A collision between two black holes that took place more than 10,000 billion miles away from Earth sent shock waves through space and time. After nearly 2 billion years, the effects of the violent event have reached the blue planet, and the gravitational waves were detected on 14 August 2017, by three susceptible instruments called LIGO Scientific Collaboration and Virgo collaboration.

One hole was 31 solar masses, and the other was 25 times the mass of our Sun, as an international team of scientists mentioned Wednesday during the announcement of the discovery at a meeting of the G7 science ministers in Turin, Italy. The binary black hole system formed a single 53-solar-mass spinning hole as the two components twisted together. Gravitational waves were expelled as the missing three sun’s worth of mass became energy.

These cataclysm events also happen as a result of the explosion of giant stars and the collision between neutron stars or supernovas. Unlike these kinds of gravitational wave sources, black holes cannot be observed through conventional telescopes because they don’t emit light or radiation.

“We hope to see the un-seeable,” says Shepard Doeleman, director of this Event Horizon Telescope (EHT). “We want to see something that by its very nature tries to do everything it can not to be seen. It’s the ultimate cloaking device.” Image Credit: JPL NASA

A long-studied theory is finally confirmed

Gravitational wave detectors located in Washington State and Louisiana are the L-shaped instruments that makeup LIGO, which has recently partnered with the Virgo detector near Pisa, Italy. These highly precise machines allowed scientists to find that the cosmic event was located in the direction of the constellation Eridanus.

David Shoemaker is the spokesman for LIGO and research scientist of the Massachusetts Institute of Technology. He explained at Wednesday’s conference how the team worked their way up the three “legs” to discover the location of the event as one would do to find the camera on a tripod by looking at the place where its legs meet.

The international team of scientists is relying on operations in the United States and Italy to investigate Einstein’s Theory of General Relativity. The latest discoveries had confirmed what he predicted a century ago when he said gravitational waves should exist.

Since 1916, the warping effect had remained just that, a prediction. But in September 2015, the LIGO Scientific Collaboration detected the first sign that the German physicist was right.

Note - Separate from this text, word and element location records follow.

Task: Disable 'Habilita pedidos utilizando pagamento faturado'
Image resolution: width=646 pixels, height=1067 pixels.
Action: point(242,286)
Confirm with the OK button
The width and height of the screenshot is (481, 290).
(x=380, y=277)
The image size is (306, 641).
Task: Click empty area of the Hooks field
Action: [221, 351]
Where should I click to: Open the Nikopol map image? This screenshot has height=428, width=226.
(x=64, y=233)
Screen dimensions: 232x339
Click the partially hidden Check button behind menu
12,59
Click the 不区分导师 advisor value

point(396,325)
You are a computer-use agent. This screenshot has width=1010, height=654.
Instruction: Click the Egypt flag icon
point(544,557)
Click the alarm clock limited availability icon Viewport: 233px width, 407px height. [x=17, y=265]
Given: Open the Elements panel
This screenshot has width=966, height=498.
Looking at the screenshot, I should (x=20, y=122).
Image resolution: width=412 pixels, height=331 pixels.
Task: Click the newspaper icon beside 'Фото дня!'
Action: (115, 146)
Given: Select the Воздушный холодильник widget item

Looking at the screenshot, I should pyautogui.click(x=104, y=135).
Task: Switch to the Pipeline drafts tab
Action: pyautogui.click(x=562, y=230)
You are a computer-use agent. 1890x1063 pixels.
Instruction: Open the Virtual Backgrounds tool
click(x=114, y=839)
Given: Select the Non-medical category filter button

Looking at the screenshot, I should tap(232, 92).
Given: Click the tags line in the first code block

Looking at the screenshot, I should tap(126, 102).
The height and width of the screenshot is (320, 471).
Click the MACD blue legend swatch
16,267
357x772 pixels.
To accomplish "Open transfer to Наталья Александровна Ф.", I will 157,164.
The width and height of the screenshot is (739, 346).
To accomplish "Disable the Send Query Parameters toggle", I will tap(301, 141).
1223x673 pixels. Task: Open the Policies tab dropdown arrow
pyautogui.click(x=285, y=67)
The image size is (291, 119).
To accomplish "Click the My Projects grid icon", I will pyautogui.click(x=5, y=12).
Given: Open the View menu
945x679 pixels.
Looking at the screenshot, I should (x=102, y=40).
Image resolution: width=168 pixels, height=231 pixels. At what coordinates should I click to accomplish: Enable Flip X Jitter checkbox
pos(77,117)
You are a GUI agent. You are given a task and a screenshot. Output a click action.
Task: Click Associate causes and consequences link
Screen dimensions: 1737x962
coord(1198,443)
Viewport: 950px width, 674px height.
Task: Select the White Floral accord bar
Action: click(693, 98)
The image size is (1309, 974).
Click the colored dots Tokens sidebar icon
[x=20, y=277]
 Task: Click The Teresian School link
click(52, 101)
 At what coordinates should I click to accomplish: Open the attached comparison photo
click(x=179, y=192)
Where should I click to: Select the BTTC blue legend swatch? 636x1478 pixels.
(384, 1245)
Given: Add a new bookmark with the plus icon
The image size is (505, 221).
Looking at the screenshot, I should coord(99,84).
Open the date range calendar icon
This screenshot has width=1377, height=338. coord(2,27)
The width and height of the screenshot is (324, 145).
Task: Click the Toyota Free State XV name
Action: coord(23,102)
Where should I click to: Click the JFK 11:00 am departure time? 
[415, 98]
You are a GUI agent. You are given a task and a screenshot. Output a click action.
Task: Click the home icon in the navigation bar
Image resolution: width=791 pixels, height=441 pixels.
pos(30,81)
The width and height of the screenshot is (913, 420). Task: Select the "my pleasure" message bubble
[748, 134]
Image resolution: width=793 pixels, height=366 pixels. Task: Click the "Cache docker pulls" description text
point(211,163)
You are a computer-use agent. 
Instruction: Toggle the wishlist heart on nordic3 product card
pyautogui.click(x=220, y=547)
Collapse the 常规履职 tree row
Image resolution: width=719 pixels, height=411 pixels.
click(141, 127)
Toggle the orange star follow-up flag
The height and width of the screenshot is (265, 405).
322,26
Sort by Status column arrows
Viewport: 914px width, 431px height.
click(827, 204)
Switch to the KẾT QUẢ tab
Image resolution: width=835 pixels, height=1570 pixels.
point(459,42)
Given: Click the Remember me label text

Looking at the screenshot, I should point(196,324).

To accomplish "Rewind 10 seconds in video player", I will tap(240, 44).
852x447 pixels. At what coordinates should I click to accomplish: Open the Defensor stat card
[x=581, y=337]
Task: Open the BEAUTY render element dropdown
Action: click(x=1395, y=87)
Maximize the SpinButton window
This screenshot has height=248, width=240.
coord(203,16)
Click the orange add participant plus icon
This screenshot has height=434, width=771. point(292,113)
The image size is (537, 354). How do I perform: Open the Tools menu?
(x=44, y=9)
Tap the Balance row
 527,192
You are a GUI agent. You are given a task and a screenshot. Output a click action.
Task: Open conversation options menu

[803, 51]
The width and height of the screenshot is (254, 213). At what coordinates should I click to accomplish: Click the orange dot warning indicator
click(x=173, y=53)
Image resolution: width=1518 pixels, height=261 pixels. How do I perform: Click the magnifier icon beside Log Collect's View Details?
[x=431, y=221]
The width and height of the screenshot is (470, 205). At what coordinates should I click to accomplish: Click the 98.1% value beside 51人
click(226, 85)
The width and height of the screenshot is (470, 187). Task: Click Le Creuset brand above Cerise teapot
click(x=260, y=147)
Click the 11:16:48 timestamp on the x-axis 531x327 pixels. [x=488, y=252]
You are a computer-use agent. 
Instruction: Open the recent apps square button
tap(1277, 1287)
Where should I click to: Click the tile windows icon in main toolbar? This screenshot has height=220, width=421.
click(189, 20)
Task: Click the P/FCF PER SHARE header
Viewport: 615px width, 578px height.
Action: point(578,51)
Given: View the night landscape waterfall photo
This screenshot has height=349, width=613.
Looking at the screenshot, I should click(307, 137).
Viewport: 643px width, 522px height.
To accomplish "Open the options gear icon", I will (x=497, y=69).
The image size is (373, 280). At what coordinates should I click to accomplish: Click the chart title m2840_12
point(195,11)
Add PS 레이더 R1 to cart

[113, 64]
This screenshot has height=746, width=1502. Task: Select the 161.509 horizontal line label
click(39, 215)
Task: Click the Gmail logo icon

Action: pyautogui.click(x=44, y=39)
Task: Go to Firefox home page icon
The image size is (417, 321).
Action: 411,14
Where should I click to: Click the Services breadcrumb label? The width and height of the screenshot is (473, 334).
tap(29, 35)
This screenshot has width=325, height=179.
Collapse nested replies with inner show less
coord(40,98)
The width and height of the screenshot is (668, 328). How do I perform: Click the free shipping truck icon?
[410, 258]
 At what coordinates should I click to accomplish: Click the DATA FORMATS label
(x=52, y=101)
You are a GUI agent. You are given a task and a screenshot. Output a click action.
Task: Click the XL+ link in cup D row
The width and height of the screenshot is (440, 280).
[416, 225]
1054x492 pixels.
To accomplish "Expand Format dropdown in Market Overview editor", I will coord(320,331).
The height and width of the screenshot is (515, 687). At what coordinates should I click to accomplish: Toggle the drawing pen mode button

After the addition of the Virgo detector, August’s event marked the fourth discovery of black hole collisions and the first made by all three sensors.

The existence of gravitational waves was first proposed by Albert Einstein, almost 100 years ago. Image credit: R. Hurt/Caltech-JPL / NASA

A three-detector network provides more accurate results

Shelia Rowan of Glasgow University, UK, told BBC News that the team was now able to understand the origin and evolution of black holes better.

“LIGO and Virgo are the most sensitive instruments ever built by mankind,” said Jo van den Brand, a physicist, and Virgo Collaboration spokesman, as reported by The Washington Post.

Unlike conventional telescopes, these instruments hear shockwaves as a cosmic chirp, which is a spike in frequency. Although the Virgo detector is less sensitive than the LIGO instruments, its addition to the network allows scientists to track the origin of the cosmic events more accurately.

Gabriela González, the former spokeswoman for the LIGO team, said the system helps scientists to more precisely locate where a gravitational wave came from, as reported by The Washington Post. The professor of physics and astronomy at Louisiana State University affirm.